Car je continue à exercer mon industrie.
J'ai charge d'âmes, d'âmes à délivrer—s'il en reste,—d'âmes à nourrir, avec le corps. J'ai hésité, j'ai interrogé ma conscience (mais oui!) et mon cœur (parfaitement!) Et nous avons eu, hier soir, notre mendiant quotidien (deux ou trois au nombre) et un type qui n'est pas pour me faire changer de main (vous verrez ci-après le gabarit du coco).
Je vous avouerai, en outre, que j'ai besoin d'occupation et de distraction, que la méditation m'est lourde et insupportable et que j'ai trop de souvenirs pour un seul homme.
Je fonderai, à l'automne, un journal gouvernemental, mais nous nageons encore en plein été et je tiens à posséder personnellement la moitié plus une des actions, argent comptant: j'ai peur de me soupçonner et convaincre d'ambitions politiques.
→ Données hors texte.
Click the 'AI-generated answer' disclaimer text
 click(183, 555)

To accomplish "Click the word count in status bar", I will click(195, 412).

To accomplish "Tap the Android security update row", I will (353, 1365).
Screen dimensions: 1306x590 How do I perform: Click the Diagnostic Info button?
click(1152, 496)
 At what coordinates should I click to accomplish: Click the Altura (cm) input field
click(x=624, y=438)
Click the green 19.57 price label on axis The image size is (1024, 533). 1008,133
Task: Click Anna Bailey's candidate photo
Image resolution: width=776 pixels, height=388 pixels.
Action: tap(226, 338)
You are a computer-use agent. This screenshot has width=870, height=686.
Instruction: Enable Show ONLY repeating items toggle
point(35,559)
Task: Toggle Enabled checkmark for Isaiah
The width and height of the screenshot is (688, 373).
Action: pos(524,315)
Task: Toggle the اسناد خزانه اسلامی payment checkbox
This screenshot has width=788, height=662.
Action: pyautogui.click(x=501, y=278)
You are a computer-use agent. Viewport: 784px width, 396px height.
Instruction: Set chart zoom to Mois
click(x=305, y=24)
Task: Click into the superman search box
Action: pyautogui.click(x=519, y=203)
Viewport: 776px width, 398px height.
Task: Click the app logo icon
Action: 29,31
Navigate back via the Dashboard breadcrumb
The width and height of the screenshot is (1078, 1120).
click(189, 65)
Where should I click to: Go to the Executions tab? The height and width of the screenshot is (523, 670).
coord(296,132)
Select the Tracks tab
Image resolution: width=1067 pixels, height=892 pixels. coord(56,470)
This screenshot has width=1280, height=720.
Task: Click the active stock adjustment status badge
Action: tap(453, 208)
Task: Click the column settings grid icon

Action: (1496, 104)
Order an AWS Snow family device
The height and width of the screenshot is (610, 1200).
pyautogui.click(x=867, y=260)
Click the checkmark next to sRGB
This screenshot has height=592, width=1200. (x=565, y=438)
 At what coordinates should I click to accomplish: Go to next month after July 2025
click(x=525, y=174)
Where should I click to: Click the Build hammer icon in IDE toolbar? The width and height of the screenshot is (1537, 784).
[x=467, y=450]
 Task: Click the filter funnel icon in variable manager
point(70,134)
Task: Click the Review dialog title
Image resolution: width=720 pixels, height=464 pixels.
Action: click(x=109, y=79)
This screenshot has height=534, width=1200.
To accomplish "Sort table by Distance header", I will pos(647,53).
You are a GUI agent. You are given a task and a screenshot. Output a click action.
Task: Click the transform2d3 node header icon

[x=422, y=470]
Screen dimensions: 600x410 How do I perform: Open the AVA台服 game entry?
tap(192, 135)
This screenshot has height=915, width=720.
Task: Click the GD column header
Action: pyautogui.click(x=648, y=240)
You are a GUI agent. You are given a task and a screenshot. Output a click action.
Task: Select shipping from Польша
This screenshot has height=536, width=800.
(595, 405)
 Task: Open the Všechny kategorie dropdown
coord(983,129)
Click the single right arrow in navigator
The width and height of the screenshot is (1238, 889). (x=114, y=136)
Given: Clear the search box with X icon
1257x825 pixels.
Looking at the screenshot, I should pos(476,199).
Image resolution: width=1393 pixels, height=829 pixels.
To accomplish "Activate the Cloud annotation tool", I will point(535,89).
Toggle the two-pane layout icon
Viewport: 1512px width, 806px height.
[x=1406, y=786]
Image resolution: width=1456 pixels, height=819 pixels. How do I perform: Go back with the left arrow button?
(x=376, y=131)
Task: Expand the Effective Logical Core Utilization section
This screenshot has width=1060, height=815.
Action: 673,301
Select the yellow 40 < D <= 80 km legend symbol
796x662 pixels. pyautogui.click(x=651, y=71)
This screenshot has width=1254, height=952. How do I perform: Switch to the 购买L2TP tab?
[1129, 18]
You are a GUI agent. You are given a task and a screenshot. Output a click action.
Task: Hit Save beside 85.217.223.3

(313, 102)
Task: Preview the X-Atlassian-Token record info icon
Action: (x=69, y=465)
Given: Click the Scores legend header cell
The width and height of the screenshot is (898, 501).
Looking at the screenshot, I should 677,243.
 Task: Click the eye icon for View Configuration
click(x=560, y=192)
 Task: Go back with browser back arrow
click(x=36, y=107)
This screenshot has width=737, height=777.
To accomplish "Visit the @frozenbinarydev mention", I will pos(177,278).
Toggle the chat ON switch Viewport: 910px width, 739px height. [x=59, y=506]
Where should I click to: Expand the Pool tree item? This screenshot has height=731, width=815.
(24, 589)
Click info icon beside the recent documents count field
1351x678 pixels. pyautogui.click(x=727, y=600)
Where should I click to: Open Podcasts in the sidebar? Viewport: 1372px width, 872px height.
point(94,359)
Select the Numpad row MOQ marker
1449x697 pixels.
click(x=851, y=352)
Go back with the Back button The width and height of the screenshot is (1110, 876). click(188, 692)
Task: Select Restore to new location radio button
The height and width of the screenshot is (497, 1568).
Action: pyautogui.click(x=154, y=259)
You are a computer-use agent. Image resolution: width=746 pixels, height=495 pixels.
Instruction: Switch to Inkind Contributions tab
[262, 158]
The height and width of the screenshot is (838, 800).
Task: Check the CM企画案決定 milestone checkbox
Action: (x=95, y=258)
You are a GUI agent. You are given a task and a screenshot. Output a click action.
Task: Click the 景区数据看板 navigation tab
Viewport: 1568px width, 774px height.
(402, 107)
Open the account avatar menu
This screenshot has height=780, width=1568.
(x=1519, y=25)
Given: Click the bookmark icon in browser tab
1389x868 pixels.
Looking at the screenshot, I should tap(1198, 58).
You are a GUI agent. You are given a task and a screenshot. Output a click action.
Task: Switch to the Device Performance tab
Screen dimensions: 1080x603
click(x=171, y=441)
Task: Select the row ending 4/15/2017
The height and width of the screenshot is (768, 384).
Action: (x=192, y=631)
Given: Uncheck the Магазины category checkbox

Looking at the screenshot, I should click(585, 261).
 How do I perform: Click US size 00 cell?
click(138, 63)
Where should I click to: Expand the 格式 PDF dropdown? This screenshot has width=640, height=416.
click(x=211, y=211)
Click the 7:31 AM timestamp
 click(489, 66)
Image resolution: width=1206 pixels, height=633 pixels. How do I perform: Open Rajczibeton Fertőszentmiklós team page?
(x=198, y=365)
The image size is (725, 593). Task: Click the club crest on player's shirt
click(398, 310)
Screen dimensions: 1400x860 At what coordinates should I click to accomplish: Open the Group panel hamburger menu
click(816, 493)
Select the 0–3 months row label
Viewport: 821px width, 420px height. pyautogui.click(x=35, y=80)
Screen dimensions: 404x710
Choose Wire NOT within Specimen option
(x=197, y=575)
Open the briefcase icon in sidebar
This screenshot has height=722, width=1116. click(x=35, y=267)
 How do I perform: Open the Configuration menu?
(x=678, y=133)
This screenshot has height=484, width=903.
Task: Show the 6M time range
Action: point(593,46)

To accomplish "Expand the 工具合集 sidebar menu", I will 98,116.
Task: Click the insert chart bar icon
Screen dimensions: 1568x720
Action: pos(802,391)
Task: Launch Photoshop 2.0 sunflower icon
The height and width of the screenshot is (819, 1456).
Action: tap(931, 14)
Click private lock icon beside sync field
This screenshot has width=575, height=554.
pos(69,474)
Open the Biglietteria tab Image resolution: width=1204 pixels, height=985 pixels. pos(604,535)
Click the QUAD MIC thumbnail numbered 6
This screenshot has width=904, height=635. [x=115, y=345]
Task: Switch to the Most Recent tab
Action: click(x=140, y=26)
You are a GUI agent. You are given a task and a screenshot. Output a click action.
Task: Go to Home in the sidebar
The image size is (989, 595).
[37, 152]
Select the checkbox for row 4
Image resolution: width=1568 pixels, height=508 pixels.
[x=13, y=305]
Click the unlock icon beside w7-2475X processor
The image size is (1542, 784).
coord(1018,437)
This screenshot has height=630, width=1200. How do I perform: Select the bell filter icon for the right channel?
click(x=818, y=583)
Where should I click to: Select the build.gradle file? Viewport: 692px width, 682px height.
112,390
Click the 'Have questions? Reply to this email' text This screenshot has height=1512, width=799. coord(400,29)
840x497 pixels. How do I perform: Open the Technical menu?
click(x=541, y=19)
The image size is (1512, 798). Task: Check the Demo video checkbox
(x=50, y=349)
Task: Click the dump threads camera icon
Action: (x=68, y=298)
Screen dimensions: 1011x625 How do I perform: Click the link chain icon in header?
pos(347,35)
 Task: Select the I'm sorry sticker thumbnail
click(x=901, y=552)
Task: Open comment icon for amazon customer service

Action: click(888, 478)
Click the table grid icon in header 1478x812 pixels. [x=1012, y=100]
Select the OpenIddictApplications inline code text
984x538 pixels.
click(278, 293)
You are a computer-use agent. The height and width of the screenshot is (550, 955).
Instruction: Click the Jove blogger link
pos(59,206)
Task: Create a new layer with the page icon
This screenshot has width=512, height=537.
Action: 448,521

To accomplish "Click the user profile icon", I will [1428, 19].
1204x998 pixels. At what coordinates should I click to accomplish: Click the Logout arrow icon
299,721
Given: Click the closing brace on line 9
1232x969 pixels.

La famille, voyez-vous!
J'ai un cousin ministre. Pourquoi ne serais-je pas député?
Vous m'avez rendu l'honneur—l'honneur d'un autre—et prêté une nouvelle vie—la vie d'un autre. Je suis un citoyen tout neuf, tout battant neuf, un électeur qui n'a pas encore servi, un éligible à la disposition des scrutins. Je vous dois tout—et la liberté qui est plus que tout.
Vous êtes mieux que mon père. Passons.
Ou plutôt, puisque nous n'avons pas encore quitté ce terrain, vous me laissez deviner que vous êtes, non fatigué, Dieu merci! mais las! et, si j'ose employer ce mot, un peu écœuré!
Vous n'avez jamais profité de vos congés, vous les avez capitalisés: ça fait un assez joli tas de campagnes et d'annuités. Bref, vous avez droit à votre retraite: pourquoi n'en jouiriez-vous point? Et vous me permettrez de donner à ce terme: jouir tout son sens, tous ses sens.